▶ [DESCRIPTION OF THE TASK] Please output each line of the data exactly as it appears.

▶ [TASK DATA]
:::

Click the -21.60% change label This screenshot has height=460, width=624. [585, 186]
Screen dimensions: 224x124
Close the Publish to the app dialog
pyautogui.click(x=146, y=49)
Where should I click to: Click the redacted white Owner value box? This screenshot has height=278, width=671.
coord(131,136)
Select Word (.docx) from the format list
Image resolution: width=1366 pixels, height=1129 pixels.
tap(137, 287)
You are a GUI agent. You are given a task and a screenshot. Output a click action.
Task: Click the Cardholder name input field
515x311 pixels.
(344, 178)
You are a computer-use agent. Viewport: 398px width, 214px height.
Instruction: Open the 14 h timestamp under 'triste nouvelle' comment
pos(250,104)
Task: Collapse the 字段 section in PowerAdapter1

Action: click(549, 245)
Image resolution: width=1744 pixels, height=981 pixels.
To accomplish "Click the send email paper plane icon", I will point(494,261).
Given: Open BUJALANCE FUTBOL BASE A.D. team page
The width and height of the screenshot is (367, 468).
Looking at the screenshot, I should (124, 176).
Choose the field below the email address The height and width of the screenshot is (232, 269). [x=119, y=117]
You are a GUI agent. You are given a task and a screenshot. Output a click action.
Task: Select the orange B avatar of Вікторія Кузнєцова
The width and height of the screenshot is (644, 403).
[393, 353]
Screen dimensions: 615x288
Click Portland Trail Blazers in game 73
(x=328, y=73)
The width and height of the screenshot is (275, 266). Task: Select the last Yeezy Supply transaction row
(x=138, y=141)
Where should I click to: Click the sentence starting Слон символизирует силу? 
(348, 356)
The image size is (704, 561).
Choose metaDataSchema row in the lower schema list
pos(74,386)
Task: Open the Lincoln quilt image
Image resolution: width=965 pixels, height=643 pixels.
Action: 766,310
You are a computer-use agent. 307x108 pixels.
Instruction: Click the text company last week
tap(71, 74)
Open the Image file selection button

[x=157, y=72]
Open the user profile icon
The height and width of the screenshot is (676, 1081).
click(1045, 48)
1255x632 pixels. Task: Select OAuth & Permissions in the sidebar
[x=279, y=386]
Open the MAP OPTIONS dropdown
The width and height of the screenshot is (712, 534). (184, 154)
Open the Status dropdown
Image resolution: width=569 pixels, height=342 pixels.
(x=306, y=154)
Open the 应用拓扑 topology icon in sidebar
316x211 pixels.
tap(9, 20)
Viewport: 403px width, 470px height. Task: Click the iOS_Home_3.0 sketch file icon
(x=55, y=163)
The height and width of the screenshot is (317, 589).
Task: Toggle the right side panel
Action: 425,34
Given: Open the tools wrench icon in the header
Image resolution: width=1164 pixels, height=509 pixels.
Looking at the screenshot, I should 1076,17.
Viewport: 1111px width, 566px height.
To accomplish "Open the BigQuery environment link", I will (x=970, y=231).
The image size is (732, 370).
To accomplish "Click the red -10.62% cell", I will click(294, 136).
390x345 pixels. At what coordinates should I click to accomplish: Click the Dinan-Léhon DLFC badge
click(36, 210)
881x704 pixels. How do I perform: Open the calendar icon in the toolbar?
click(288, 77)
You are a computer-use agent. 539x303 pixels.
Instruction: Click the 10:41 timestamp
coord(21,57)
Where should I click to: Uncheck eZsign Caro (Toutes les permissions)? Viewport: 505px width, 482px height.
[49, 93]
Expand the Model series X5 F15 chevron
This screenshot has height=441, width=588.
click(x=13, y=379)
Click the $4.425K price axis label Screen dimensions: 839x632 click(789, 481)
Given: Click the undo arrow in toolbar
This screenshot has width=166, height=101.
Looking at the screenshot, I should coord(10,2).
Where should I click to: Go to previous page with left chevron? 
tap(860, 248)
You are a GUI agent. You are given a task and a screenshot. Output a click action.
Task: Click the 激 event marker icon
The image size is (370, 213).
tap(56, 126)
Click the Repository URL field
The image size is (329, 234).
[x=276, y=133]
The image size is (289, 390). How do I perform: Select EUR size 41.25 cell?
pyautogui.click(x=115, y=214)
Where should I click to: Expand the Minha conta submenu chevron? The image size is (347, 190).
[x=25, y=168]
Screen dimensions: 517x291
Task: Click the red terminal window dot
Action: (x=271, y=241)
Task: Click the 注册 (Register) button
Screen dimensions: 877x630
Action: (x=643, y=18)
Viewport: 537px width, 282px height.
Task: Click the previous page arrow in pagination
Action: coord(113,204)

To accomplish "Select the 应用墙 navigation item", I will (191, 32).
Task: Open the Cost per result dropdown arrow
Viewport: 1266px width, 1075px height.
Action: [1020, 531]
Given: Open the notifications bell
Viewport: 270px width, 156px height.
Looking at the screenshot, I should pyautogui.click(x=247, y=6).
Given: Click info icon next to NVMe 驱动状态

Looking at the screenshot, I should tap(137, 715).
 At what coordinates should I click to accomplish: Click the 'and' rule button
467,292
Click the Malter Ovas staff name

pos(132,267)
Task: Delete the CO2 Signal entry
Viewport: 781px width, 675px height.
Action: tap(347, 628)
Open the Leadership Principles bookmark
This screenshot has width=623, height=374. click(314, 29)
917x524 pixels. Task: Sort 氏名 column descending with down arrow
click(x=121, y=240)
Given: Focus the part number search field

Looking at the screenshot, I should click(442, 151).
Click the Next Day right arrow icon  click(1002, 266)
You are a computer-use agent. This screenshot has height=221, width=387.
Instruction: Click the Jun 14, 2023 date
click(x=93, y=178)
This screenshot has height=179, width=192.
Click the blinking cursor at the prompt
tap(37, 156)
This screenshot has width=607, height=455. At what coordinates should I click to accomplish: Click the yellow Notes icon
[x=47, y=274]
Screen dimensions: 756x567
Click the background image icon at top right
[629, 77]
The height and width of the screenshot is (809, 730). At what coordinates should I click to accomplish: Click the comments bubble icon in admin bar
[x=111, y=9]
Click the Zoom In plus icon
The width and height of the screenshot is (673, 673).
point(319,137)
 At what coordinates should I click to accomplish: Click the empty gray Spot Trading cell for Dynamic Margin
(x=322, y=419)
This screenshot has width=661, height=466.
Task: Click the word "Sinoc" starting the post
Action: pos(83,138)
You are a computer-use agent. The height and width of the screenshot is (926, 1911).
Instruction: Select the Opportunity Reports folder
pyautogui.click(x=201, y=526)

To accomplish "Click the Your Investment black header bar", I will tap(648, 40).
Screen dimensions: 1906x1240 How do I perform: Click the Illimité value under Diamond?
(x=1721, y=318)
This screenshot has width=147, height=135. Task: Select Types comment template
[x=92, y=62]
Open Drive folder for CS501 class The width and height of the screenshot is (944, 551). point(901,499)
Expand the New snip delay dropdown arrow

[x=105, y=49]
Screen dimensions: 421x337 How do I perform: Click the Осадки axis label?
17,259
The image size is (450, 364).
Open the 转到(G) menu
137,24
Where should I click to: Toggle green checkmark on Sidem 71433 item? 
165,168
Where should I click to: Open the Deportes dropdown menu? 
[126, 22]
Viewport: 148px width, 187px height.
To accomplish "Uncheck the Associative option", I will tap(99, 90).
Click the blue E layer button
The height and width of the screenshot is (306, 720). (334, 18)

:::

▶ [RESPONSE AREA]
Click the -21.60% change label This screenshot has height=460, width=624. [585, 186]
Screen dimensions: 224x124
Close the Publish to the app dialog
pyautogui.click(x=146, y=49)
Where should I click to: Click the redacted white Owner value box? This screenshot has height=278, width=671.
coord(131,136)
Select Word (.docx) from the format list
Image resolution: width=1366 pixels, height=1129 pixels.
tap(137, 287)
You are a GUI agent. You are given a task and a screenshot. Output a click action.
Task: Click the Cardholder name input field
515x311 pixels.
(344, 178)
You are a computer-use agent. Viewport: 398px width, 214px height.
Instruction: Open the 14 h timestamp under 'triste nouvelle' comment
pos(250,104)
Task: Collapse the 字段 section in PowerAdapter1

Action: click(549, 245)
Image resolution: width=1744 pixels, height=981 pixels.
To accomplish "Click the send email paper plane icon", I will point(494,261).
Given: Open BUJALANCE FUTBOL BASE A.D. team page
The width and height of the screenshot is (367, 468).
Looking at the screenshot, I should (124, 176).
Choose the field below the email address The height and width of the screenshot is (232, 269). [x=119, y=117]
You are a GUI agent. You are given a task and a screenshot. Output a click action.
Task: Select the orange B avatar of Вікторія Кузнєцова
The width and height of the screenshot is (644, 403).
[393, 353]
Screen dimensions: 615x288
Click Portland Trail Blazers in game 73
(x=328, y=73)
The width and height of the screenshot is (275, 266). Task: Select the last Yeezy Supply transaction row
(x=138, y=141)
Where should I click to: Click the sentence starting Слон символизирует силу? 
(348, 356)
The image size is (704, 561).
Choose metaDataSchema row in the lower schema list
pos(74,386)
Task: Open the Lincoln quilt image
Image resolution: width=965 pixels, height=643 pixels.
Action: 766,310
You are a computer-use agent. 307x108 pixels.
Instruction: Click the text company last week
tap(71, 74)
Open the Image file selection button

[x=157, y=72]
Open the user profile icon
The height and width of the screenshot is (676, 1081).
click(1045, 48)
1255x632 pixels. Task: Select OAuth & Permissions in the sidebar
[x=279, y=386]
Open the MAP OPTIONS dropdown
The width and height of the screenshot is (712, 534). (184, 154)
Open the Status dropdown
Image resolution: width=569 pixels, height=342 pixels.
(x=306, y=154)
Open the 应用拓扑 topology icon in sidebar
316x211 pixels.
tap(9, 20)
Viewport: 403px width, 470px height. Task: Click the iOS_Home_3.0 sketch file icon
(x=55, y=163)
The height and width of the screenshot is (317, 589).
Task: Toggle the right side panel
Action: 425,34
Given: Open the tools wrench icon in the header
Image resolution: width=1164 pixels, height=509 pixels.
Looking at the screenshot, I should 1076,17.
Viewport: 1111px width, 566px height.
To accomplish "Open the BigQuery environment link", I will (x=970, y=231).
The image size is (732, 370).
To accomplish "Click the red -10.62% cell", I will click(294, 136).
390x345 pixels. At what coordinates should I click to accomplish: Click the Dinan-Léhon DLFC badge
click(36, 210)
881x704 pixels. How do I perform: Open the calendar icon in the toolbar?
click(288, 77)
You are a computer-use agent. 539x303 pixels.
Instruction: Click the 10:41 timestamp
coord(21,57)
Where should I click to: Uncheck eZsign Caro (Toutes les permissions)? Viewport: 505px width, 482px height.
[49, 93]
Expand the Model series X5 F15 chevron
This screenshot has height=441, width=588.
click(x=13, y=379)
Click the $4.425K price axis label Screen dimensions: 839x632 click(789, 481)
Given: Click the undo arrow in toolbar
This screenshot has width=166, height=101.
Looking at the screenshot, I should coord(10,2).
Where should I click to: Go to previous page with left chevron? 
tap(860, 248)
You are a GUI agent. You are given a task and a screenshot. Output a click action.
Task: Click the 激 event marker icon
The image size is (370, 213).
tap(56, 126)
Click the Repository URL field
The image size is (329, 234).
[x=276, y=133]
The image size is (289, 390). How do I perform: Select EUR size 41.25 cell?
pyautogui.click(x=115, y=214)
Where should I click to: Expand the Minha conta submenu chevron? The image size is (347, 190).
[x=25, y=168]
Screen dimensions: 517x291
Task: Click the red terminal window dot
Action: (x=271, y=241)
Task: Click the 注册 (Register) button
Screen dimensions: 877x630
Action: (x=643, y=18)
Viewport: 537px width, 282px height.
Task: Click the previous page arrow in pagination
Action: coord(113,204)

To accomplish "Select the 应用墙 navigation item", I will (191, 32).
Task: Open the Cost per result dropdown arrow
Viewport: 1266px width, 1075px height.
Action: [1020, 531]
Given: Open the notifications bell
Viewport: 270px width, 156px height.
Looking at the screenshot, I should pyautogui.click(x=247, y=6).
Given: Click info icon next to NVMe 驱动状态

Looking at the screenshot, I should tap(137, 715).
 At what coordinates should I click to accomplish: Click the 'and' rule button
467,292
Click the Malter Ovas staff name

pos(132,267)
Task: Delete the CO2 Signal entry
Viewport: 781px width, 675px height.
Action: tap(347, 628)
Open the Leadership Principles bookmark
This screenshot has width=623, height=374. click(314, 29)
917x524 pixels. Task: Sort 氏名 column descending with down arrow
click(x=121, y=240)
Given: Focus the part number search field

Looking at the screenshot, I should click(442, 151).
Click the Next Day right arrow icon  click(1002, 266)
You are a computer-use agent. This screenshot has height=221, width=387.
Instruction: Click the Jun 14, 2023 date
click(x=93, y=178)
This screenshot has height=179, width=192.
Click the blinking cursor at the prompt
tap(37, 156)
This screenshot has width=607, height=455. At what coordinates should I click to accomplish: Click the yellow Notes icon
[x=47, y=274]
Screen dimensions: 756x567
Click the background image icon at top right
[629, 77]
The height and width of the screenshot is (809, 730). At what coordinates should I click to accomplish: Click the comments bubble icon in admin bar
[x=111, y=9]
Click the Zoom In plus icon
The width and height of the screenshot is (673, 673).
point(319,137)
 At what coordinates should I click to accomplish: Click the empty gray Spot Trading cell for Dynamic Margin
(x=322, y=419)
This screenshot has width=661, height=466.
Task: Click the word "Sinoc" starting the post
Action: pos(83,138)
You are a computer-use agent. The height and width of the screenshot is (926, 1911).
Instruction: Select the Opportunity Reports folder
pyautogui.click(x=201, y=526)

To accomplish "Click the Your Investment black header bar", I will tap(648, 40).
Screen dimensions: 1906x1240 How do I perform: Click the Illimité value under Diamond?
(x=1721, y=318)
This screenshot has width=147, height=135. Task: Select Types comment template
[x=92, y=62]
Open Drive folder for CS501 class The width and height of the screenshot is (944, 551). point(901,499)
Expand the New snip delay dropdown arrow

[x=105, y=49]
Screen dimensions: 421x337 How do I perform: Click the Осадки axis label?
17,259
The image size is (450, 364).
Open the 转到(G) menu
137,24
Where should I click to: Toggle green checkmark on Sidem 71433 item? 
165,168
Where should I click to: Open the Deportes dropdown menu? 
[126, 22]
Viewport: 148px width, 187px height.
To accomplish "Uncheck the Associative option", I will tap(99, 90).
Click the blue E layer button
The height and width of the screenshot is (306, 720). (334, 18)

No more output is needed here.